━━━━━ Material provided

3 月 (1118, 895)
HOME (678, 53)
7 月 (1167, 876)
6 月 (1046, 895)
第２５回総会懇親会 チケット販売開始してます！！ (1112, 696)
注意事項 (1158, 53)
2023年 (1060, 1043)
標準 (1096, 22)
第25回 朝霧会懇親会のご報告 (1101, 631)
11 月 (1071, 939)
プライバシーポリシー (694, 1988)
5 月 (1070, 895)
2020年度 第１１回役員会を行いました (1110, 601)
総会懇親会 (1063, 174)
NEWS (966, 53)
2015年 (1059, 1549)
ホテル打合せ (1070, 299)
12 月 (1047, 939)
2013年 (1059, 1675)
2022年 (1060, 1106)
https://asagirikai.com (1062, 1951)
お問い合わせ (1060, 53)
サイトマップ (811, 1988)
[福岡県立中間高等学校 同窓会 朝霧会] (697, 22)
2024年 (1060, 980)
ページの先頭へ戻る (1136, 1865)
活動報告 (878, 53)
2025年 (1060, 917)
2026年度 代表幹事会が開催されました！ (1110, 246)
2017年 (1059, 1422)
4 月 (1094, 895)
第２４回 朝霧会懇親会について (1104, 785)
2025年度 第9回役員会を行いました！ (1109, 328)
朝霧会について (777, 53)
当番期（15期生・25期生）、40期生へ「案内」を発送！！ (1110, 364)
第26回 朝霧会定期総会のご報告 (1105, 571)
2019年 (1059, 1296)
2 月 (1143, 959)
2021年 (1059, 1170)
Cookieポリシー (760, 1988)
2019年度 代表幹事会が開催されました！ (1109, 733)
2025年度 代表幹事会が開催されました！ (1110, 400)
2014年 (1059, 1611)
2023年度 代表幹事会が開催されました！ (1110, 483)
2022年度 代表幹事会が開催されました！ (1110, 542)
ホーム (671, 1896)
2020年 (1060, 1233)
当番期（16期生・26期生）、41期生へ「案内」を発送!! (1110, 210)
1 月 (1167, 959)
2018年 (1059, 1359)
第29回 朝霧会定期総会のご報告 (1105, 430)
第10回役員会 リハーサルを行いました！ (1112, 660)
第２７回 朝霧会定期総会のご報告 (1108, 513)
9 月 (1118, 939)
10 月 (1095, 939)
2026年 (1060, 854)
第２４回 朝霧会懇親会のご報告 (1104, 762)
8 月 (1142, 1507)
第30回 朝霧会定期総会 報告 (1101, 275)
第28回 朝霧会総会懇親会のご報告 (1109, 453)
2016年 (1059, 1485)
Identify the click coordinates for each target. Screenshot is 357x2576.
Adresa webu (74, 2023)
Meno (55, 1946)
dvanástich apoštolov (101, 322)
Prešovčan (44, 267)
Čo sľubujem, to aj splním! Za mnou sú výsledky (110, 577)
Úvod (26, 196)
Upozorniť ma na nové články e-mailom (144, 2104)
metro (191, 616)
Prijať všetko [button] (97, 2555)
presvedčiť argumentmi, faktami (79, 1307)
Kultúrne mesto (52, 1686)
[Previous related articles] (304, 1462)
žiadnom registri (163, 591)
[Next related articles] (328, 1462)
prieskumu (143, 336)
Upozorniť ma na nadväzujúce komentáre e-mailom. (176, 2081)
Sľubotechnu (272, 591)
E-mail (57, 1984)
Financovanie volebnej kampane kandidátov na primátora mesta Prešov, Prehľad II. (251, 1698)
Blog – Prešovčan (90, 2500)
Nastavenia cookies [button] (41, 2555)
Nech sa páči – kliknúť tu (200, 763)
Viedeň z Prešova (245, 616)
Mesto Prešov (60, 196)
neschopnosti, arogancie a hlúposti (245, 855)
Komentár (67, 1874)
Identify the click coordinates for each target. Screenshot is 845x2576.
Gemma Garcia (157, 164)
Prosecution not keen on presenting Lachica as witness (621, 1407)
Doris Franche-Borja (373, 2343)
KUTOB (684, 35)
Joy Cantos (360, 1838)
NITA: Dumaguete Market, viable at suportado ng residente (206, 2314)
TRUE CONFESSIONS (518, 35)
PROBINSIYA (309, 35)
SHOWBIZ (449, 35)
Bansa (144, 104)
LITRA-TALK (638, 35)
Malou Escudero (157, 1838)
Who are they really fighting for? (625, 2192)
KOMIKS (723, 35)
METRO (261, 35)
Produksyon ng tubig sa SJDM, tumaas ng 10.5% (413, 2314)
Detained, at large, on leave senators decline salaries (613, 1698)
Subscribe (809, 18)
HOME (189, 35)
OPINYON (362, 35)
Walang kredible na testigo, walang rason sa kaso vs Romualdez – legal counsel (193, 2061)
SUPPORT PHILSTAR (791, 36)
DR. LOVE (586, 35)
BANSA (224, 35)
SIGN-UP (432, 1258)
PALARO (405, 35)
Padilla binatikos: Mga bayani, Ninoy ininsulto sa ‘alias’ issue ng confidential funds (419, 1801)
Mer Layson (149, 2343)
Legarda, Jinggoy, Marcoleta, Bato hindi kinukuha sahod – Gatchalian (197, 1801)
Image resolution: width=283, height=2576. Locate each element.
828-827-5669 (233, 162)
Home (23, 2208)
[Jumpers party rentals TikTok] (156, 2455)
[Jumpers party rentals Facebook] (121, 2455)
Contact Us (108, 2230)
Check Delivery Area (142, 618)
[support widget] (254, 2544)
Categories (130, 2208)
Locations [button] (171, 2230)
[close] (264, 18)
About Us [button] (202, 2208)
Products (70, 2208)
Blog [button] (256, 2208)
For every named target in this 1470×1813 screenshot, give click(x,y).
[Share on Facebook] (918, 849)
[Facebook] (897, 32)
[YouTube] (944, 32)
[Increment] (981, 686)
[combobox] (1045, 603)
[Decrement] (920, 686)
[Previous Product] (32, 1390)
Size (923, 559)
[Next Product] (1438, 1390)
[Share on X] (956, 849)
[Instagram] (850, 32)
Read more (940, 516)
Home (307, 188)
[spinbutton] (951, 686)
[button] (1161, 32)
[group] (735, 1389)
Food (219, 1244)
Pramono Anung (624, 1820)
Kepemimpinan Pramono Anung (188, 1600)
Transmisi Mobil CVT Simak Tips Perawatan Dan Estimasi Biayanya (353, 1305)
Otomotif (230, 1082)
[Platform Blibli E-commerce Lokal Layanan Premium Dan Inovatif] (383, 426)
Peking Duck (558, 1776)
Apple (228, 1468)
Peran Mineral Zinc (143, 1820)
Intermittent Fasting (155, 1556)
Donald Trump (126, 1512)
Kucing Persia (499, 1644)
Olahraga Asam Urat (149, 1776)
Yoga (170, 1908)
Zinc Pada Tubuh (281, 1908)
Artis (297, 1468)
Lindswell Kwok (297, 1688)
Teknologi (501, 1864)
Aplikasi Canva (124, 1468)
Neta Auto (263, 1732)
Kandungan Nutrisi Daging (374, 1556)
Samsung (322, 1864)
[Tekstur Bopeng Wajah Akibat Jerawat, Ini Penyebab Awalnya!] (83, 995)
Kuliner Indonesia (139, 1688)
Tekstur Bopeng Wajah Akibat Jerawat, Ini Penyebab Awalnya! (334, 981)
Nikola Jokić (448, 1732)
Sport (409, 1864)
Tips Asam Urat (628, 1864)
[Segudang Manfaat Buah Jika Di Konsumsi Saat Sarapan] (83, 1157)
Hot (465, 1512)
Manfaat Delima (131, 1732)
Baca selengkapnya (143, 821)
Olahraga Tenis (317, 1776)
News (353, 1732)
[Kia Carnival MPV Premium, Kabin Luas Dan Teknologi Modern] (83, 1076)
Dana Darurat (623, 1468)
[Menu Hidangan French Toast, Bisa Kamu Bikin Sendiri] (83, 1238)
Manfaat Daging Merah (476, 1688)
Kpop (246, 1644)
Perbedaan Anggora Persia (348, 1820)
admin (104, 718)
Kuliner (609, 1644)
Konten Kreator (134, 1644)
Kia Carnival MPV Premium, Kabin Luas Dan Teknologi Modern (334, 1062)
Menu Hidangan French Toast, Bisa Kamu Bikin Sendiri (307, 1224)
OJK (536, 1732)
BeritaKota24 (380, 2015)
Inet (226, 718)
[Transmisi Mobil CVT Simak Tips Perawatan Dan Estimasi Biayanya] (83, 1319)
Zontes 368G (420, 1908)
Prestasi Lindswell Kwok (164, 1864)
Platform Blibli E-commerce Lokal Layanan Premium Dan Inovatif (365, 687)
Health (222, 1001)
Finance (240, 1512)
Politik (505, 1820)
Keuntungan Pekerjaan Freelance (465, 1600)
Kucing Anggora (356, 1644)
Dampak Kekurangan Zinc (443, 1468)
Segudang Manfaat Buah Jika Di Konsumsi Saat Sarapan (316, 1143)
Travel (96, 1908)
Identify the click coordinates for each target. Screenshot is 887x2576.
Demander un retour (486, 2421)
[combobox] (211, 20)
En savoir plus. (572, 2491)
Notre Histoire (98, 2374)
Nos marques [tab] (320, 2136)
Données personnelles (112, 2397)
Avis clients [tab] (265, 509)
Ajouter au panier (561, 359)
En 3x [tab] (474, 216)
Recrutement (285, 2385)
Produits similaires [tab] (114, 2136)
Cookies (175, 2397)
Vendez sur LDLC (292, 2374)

━━━━━━━━━━

**Aim of the exercise**
Check every line of the records, and copy the ones that hold the word "Akibat".

**Finished exercise**
[Tekstur Bopeng Wajah Akibat Jerawat, Ini Penyebab Awalnya!] (83, 995)
Tekstur Bopeng Wajah Akibat Jerawat, Ini Penyebab Awalnya! (334, 981)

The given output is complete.